Material for this exercise: Begin

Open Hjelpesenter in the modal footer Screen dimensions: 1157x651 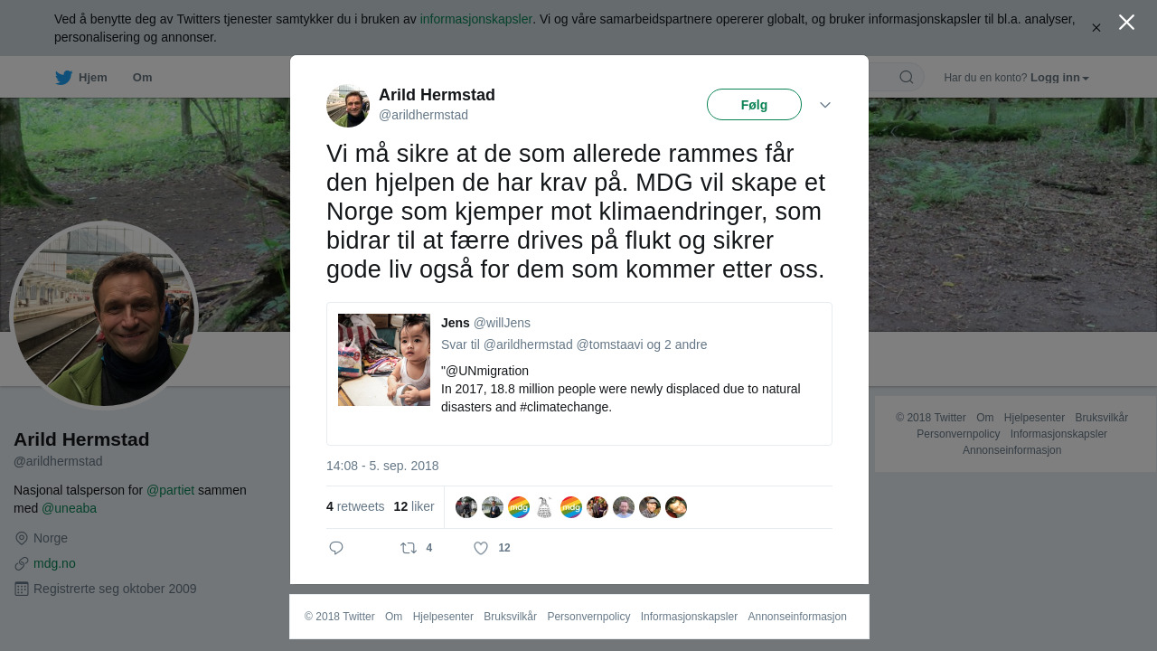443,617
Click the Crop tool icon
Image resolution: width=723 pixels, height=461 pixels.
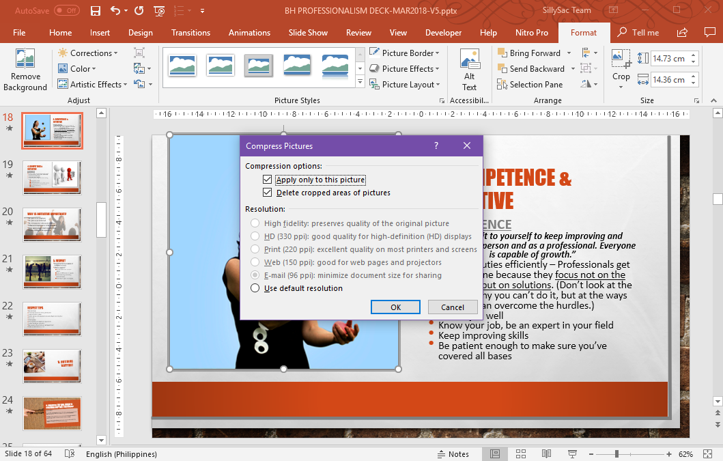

Material for this exercise: End
Material for this exercise: Begin

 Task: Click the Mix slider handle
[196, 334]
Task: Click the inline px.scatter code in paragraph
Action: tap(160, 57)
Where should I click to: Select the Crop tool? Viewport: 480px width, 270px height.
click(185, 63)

Material for this exercise: End
Material for this exercise: Begin

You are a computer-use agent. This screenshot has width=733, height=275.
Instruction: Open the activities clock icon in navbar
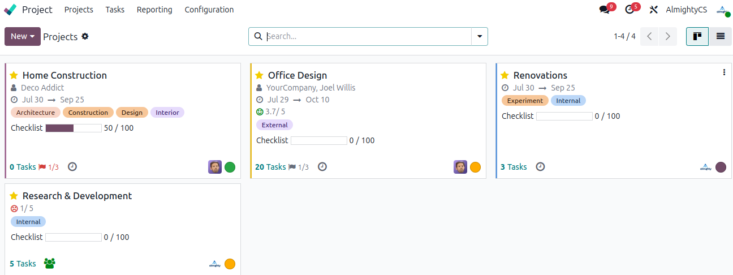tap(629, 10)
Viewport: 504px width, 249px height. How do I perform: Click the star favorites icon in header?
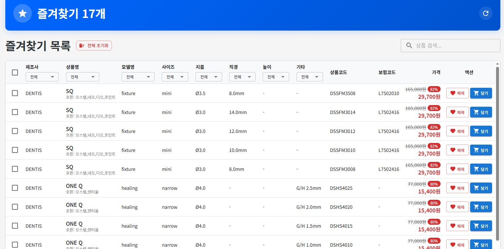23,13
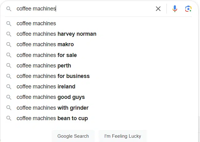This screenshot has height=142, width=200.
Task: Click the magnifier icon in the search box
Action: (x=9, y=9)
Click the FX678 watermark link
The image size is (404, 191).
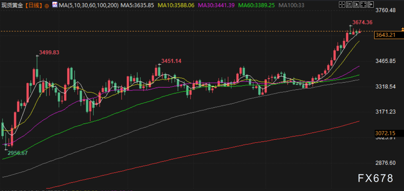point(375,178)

Material for this exercise: End

- Prompt -
Send back exactly the lines of the listing above starting at the one with "Click the Crop tool icon" and ending at the one with "Image resolution: width=723", inclusive, and no others.

- Response box -
Click the Crop tool icon
Image resolution: width=723 pixels, height=461 pixels.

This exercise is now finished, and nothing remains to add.